Task item: Nothing but the lines from the one containing "The image size is (730, 430)." through the last line of the records below should be copied, exactly and without pictures.

Stored items:
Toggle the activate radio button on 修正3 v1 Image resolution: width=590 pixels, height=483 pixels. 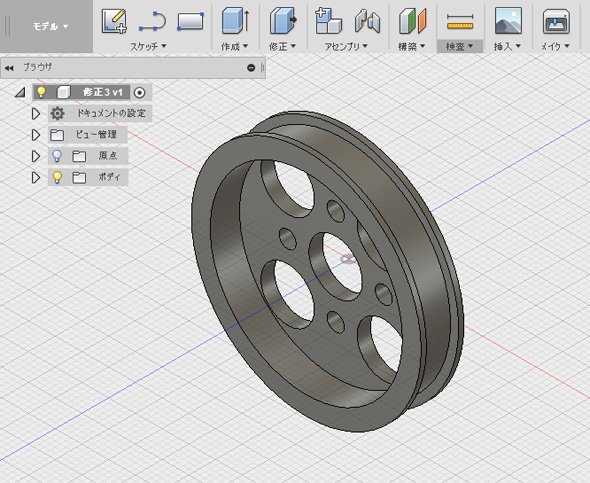tap(140, 93)
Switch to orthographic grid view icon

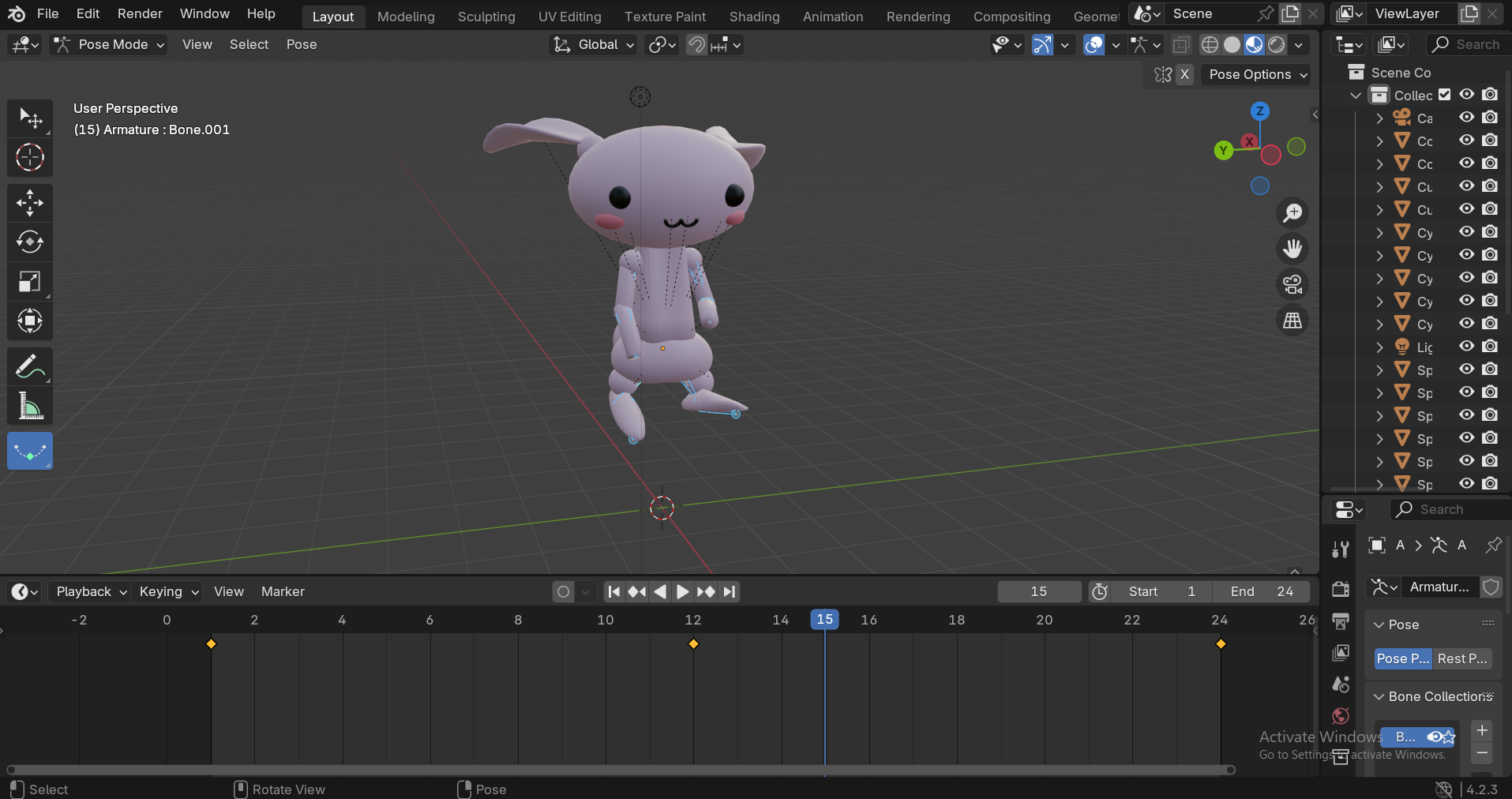point(1293,321)
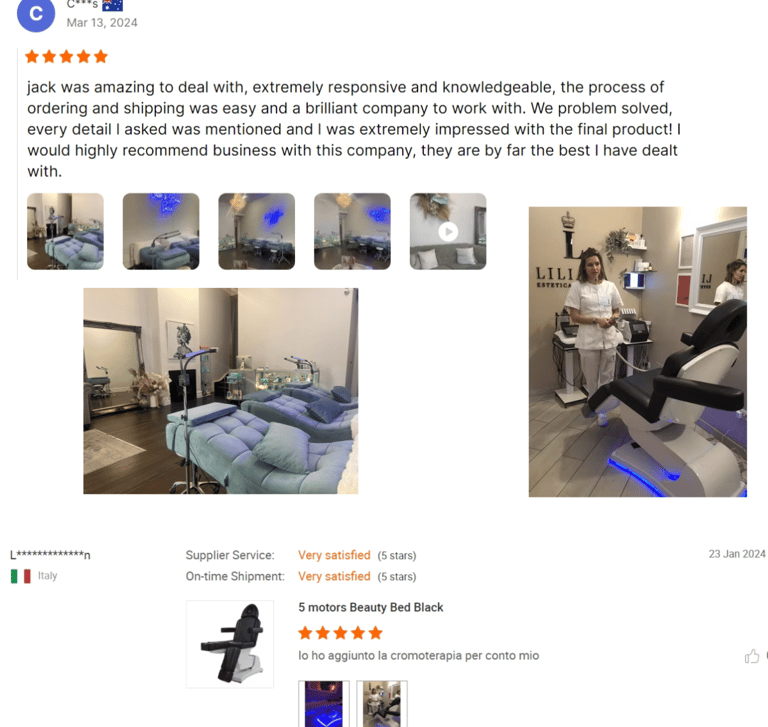Open the second review thumbnail with blue neon light
768x727 pixels.
[x=161, y=231]
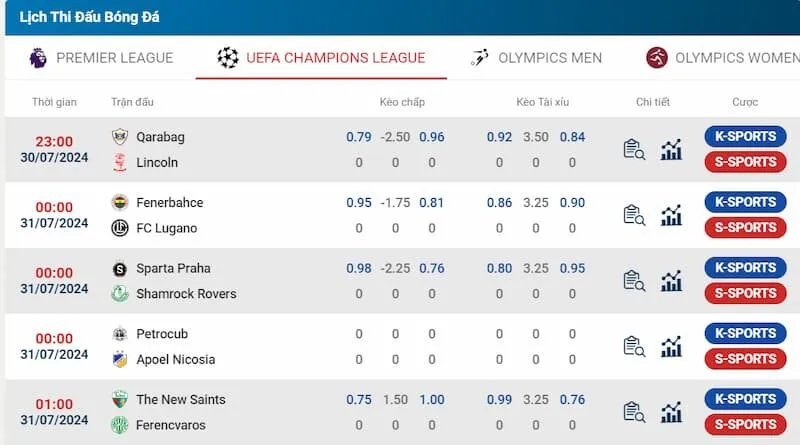Screen dimensions: 800x445
Task: Choose S-SPORTS for Petrocub vs Apoel Nicosia
Action: point(745,359)
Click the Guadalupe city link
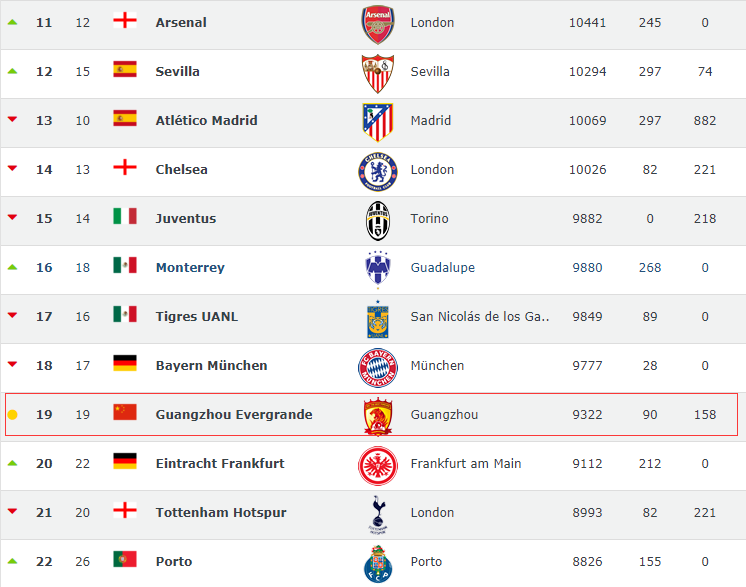The width and height of the screenshot is (746, 587). (x=443, y=267)
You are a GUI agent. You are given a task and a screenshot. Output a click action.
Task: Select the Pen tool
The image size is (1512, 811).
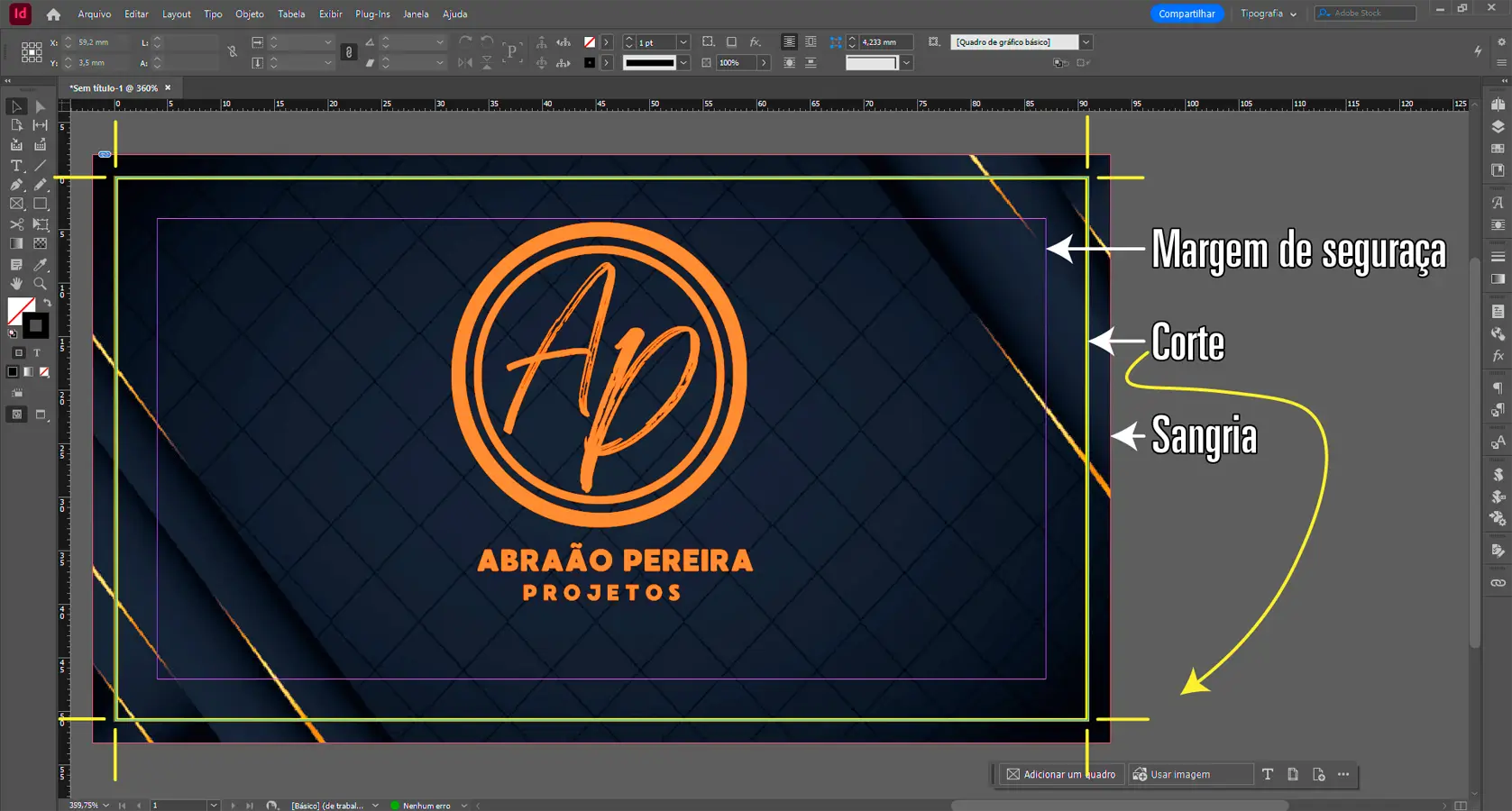(16, 185)
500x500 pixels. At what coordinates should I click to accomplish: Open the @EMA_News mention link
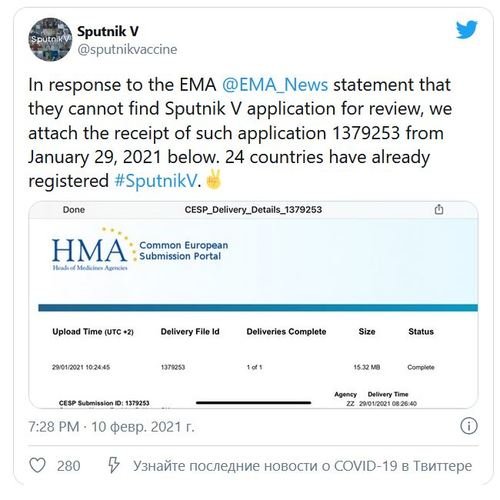pos(275,85)
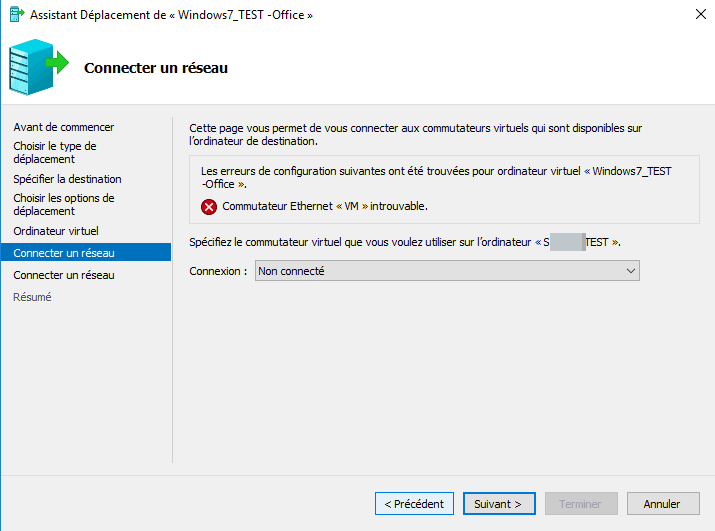Open the Spécifier la destination step
The width and height of the screenshot is (715, 531).
[67, 179]
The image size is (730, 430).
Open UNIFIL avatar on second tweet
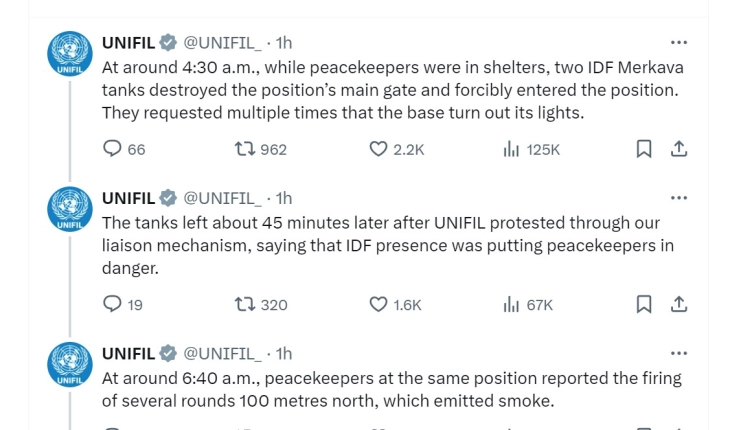pos(70,209)
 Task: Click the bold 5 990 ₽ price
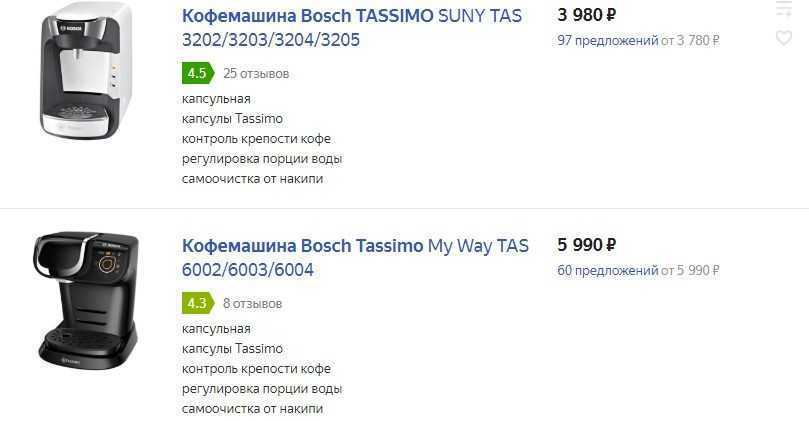[x=587, y=245]
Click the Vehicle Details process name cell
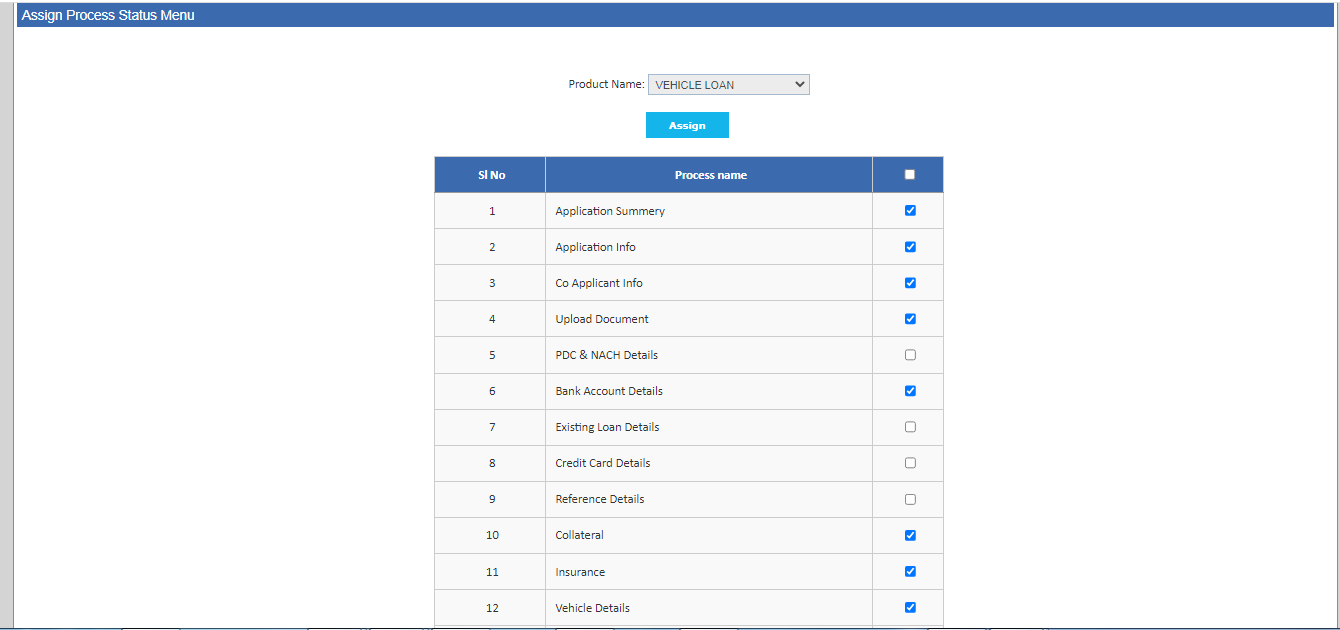1340x630 pixels. pos(593,608)
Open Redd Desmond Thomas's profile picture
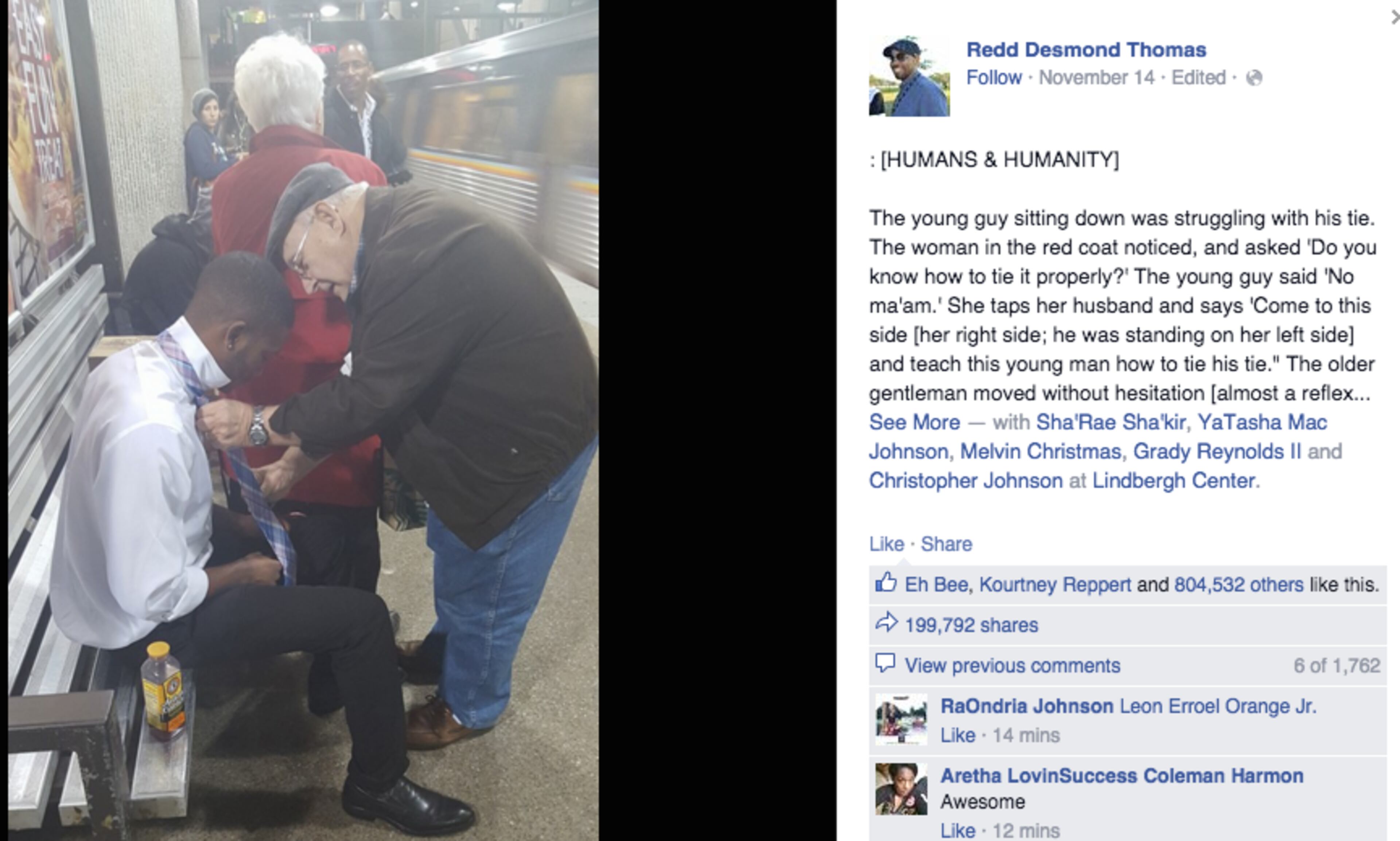Viewport: 1400px width, 841px height. (x=909, y=77)
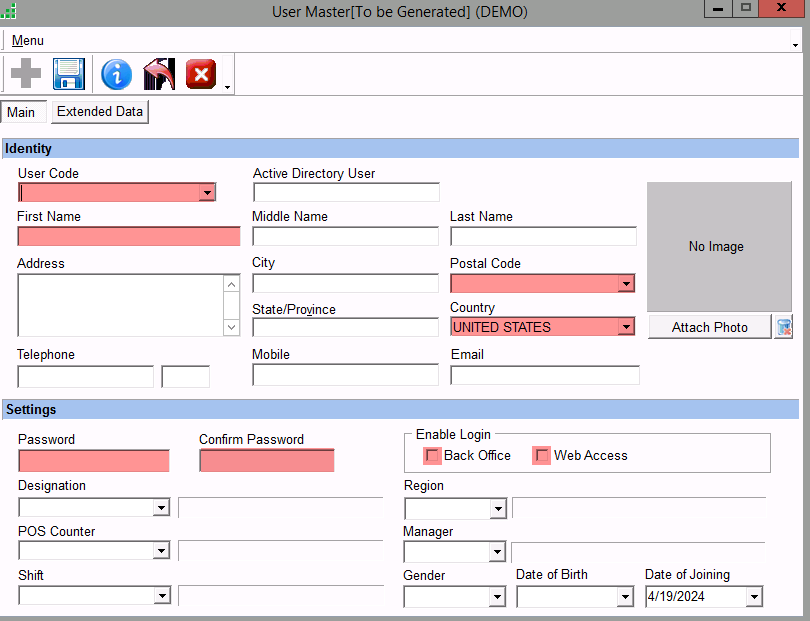Save the user with the floppy disk icon
810x621 pixels.
click(x=69, y=74)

Task answer:
The image size is (730, 430).
Open UNIFIL avatar on second tweet
pos(70,209)
 Task: Click the bold 5 990 ₽ price
[x=587, y=245]
Click the Vehicle Details process name cell
1340x630 pixels. pos(593,608)
Open Redd Desmond Thomas's profile picture
Viewport: 1400px width, 841px height. (x=909, y=77)
Save the user with the floppy disk icon
810x621 pixels.
click(x=69, y=74)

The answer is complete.